Unfortunately the debate became somewhat excited, with more heat than light generated. The main positions can be summarised as follows:
Internet Community: Oh my god! We’re doomed! We’ll all lose our internet. Police state! This is the end of days.
Copyright owners: Come now, we wouldn’t do such a thing. We’re really lovely people. You can trust us. Just don’t cross us.
ISPs: Oh great! Now we’ve got to come up with a policy that nobody will be happy with. Couldn’t you have just left us out of this?
So what’s new?
It’s possible, just possible, that common sense has taken over. I never subscribed to the view expressed by other bloggers that section 92A heralded the end of western civilisation. But there were clearly areas that needed to be worked on.
The policy proposal document sets out a three-stage process:
1. Issue Cease and Desist Notice
Where a rights holder considers on reasonable grounds that there has been online copyright infringement of one or more of its works, it may invoke the section 92A procedure by sending a first infringement notice to an ISP. The notice must be in a particular form.
That notice must be forwarded by the ISP to the subscriber.
If there is further copyright infringement by that subscriber, a rights holder may send, via the ISP, a cease and desist notice. This must occur within 9 months after the initial notice.
The subscriber will have an opportunity to reply within 30 days to either notice by way of a response notice directly to the rights holder. The rights holder can either accept or reject it, and must inform the subscriber accordingly.

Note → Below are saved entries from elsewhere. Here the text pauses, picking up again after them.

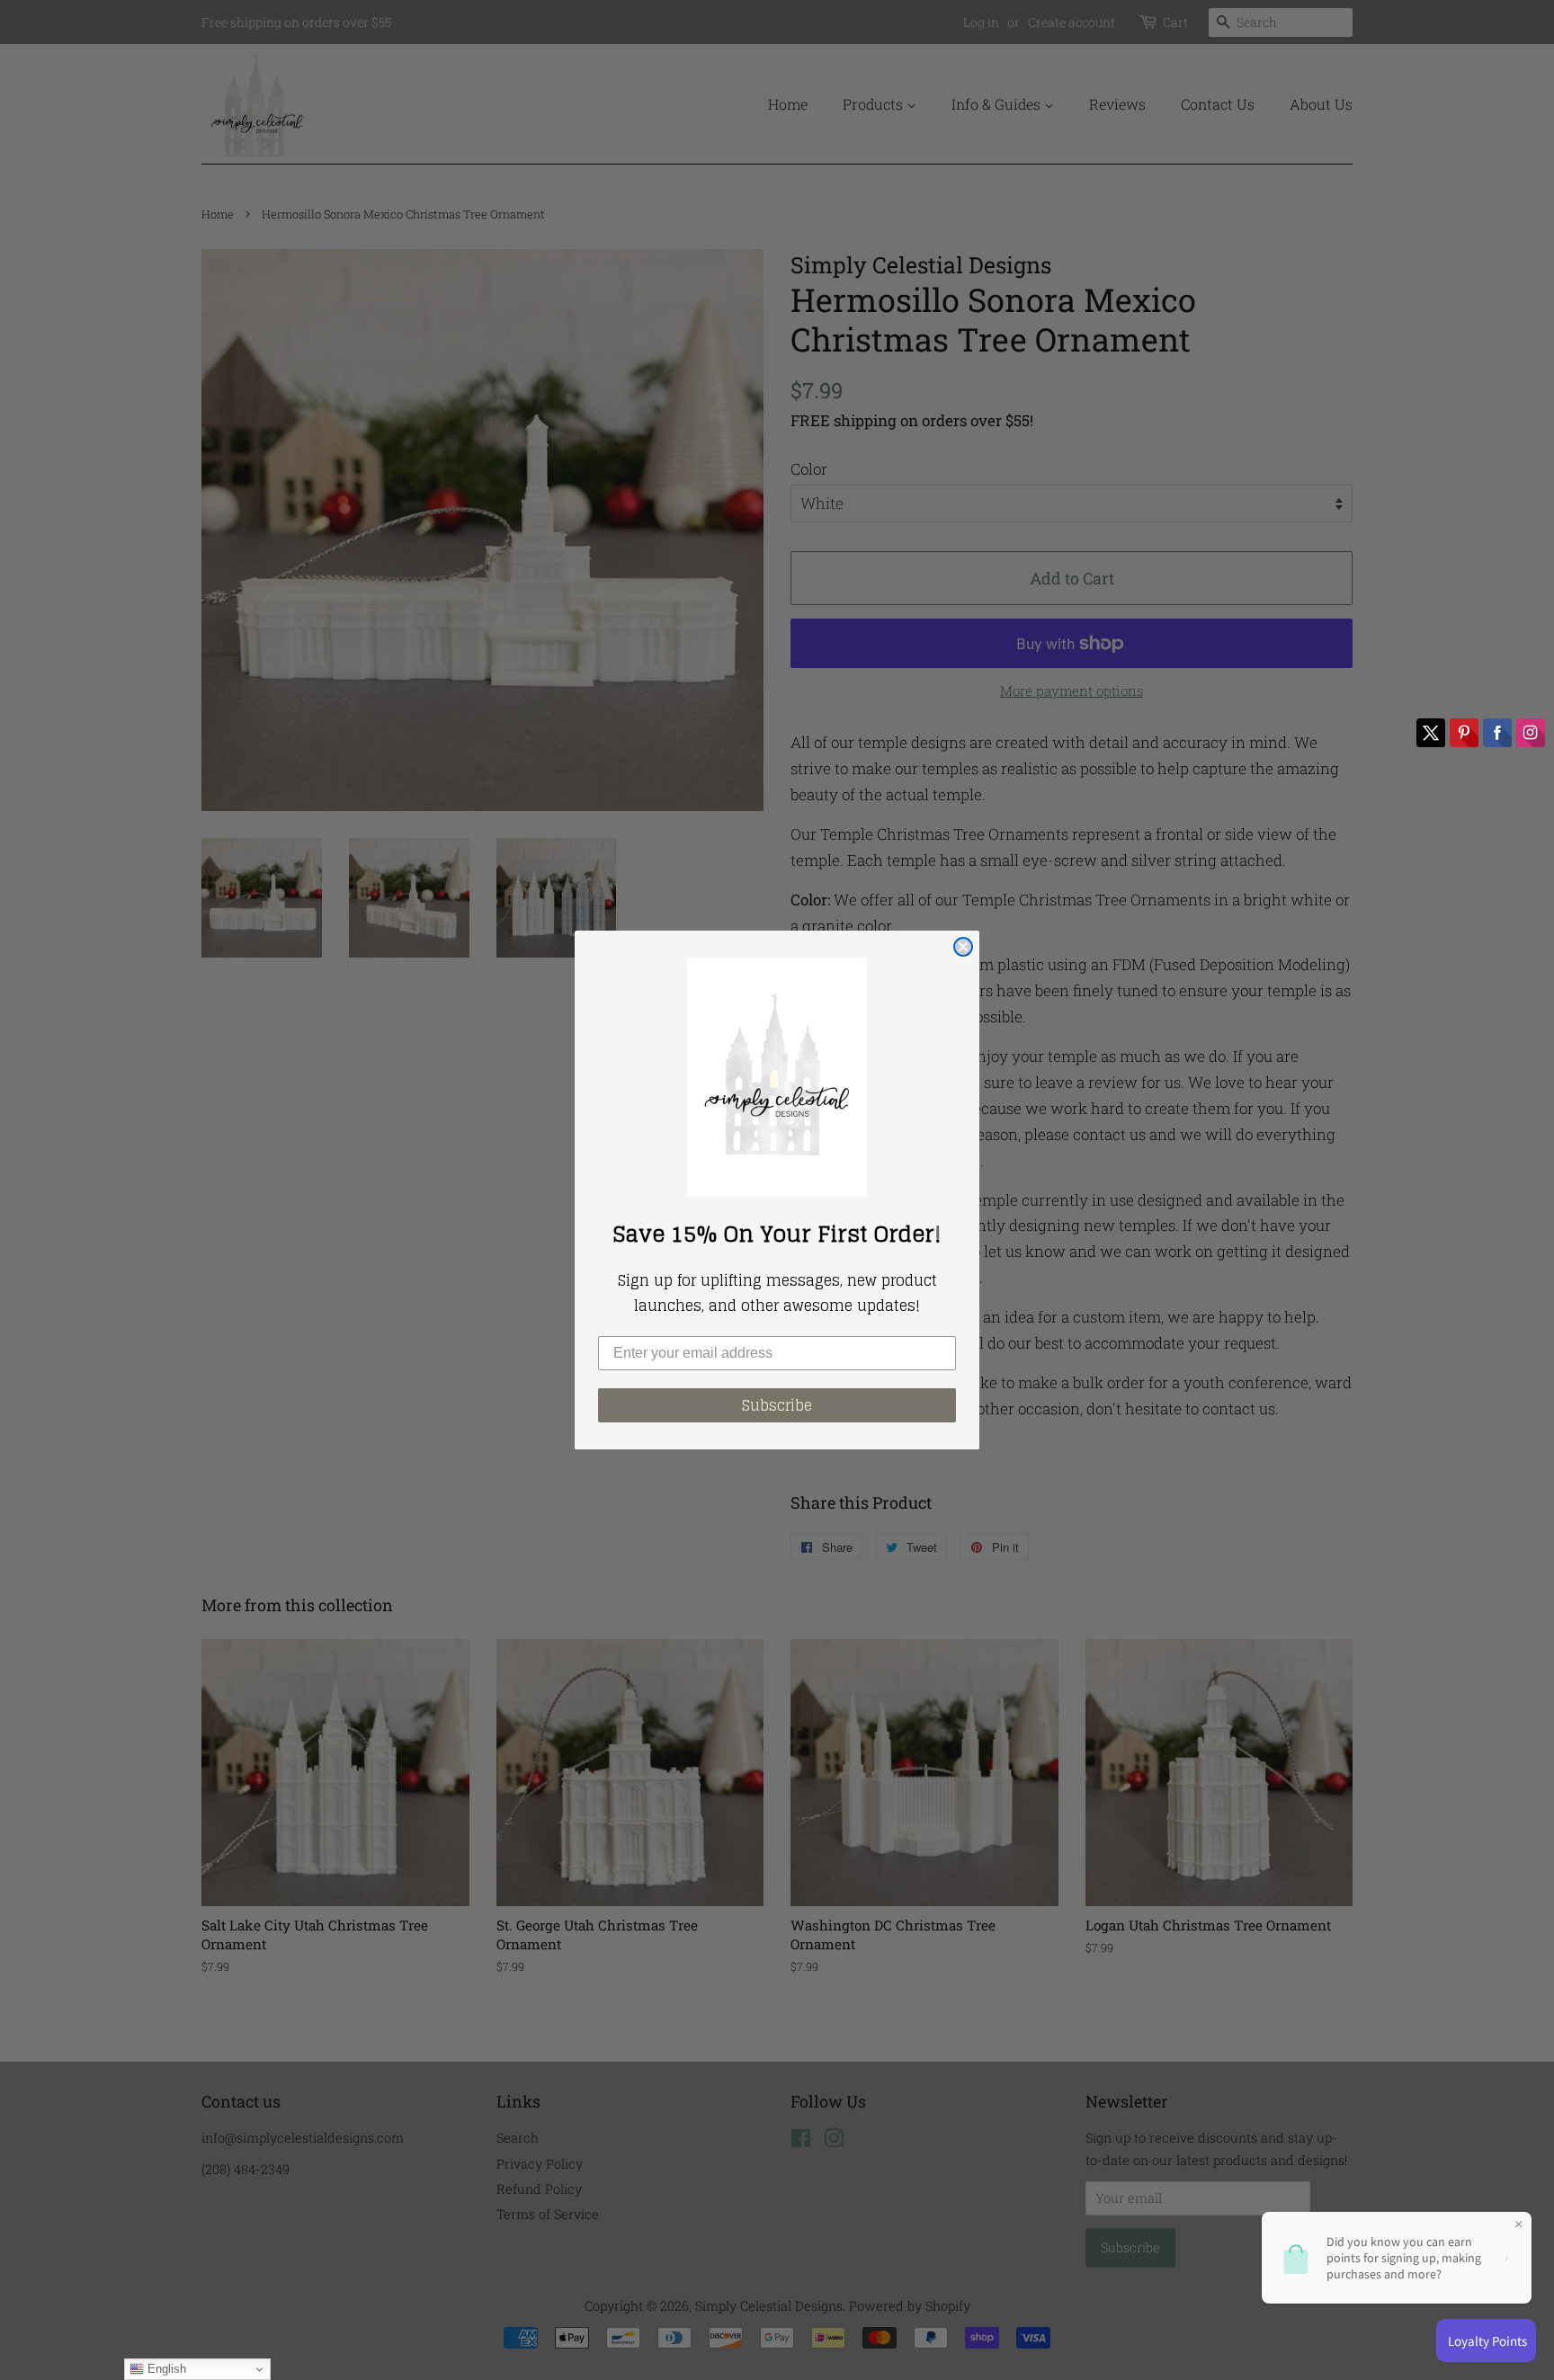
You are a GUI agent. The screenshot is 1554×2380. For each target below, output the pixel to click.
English (165, 2369)
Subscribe (777, 1405)
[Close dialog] (963, 947)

2. Obtain Copyright Tribunal Order For Subscriber Details
Where a rights holder considers on reasonable grounds that there has been further infringement by a particular subscriber after a cease and desist notice has been sent, and the subscriber concerned has been provided with an opportunity to respond by way of a response notice, a rights holder may apply to the Copyright Tribunal to obtain an order requiring the ISP to provide the name and contact details of the alleged copyright infringer (the subscriber).
It is intended that this process be undertaken online. The information obtained may only be used to take action against the alleged infringer.
3. Remedy via Copyright Tribunal
The rights holder may then register an infringement complaint with the Copyright Tribunal.
The subscriber will have an opportunity to respond to the allegation and to elect to proceed to mediation. The Copyright Tribunal will be convened unless agreed otherwise. There will be a set filing fee, though if mediation is elected the mediation costs are shared.
The Copyright Tribunal may order a number of remedies in favour of the rights holder, including awarding damages, issuing injunctions, an order for an account of profits, ordering the subscriber to pay a fine, and ordering an ISP to terminate the subscriber’s internet account.
Is this an improvement?
One of the advantages of the proposed new procedure is that it will ensure arbitrary action is not taken against internet account holders. The threat of arbitrary action was the biggest gripe the internet community had with section 92A. Now no action can be taken without either a Copyright Tribunal order or the consent of the account holder.
There are still many questions remaining. One issue with section 92A is that the definition of "Internet service provider" under the Copyright Act is unclear. The definition may cover not just traditional ISPs, but other networks such as workplaces. The proposed new policy does not appear to address that matter, leaving uncertainty about just who the policy applies to.
It is also questionable from a rights holder's point of view whether the procedure will be of any practical use. There will need to be much detail ironed out during submissions if this process is to be workable. If the process is not simple to use rights-holders may simply go old-school and seek court orders against infringers.
However, the proposals are certainly more balanced, and must be a positive step as far as the internet community is concerned. It may be that some of the details can be thrashed out during submissions. Let's hope so.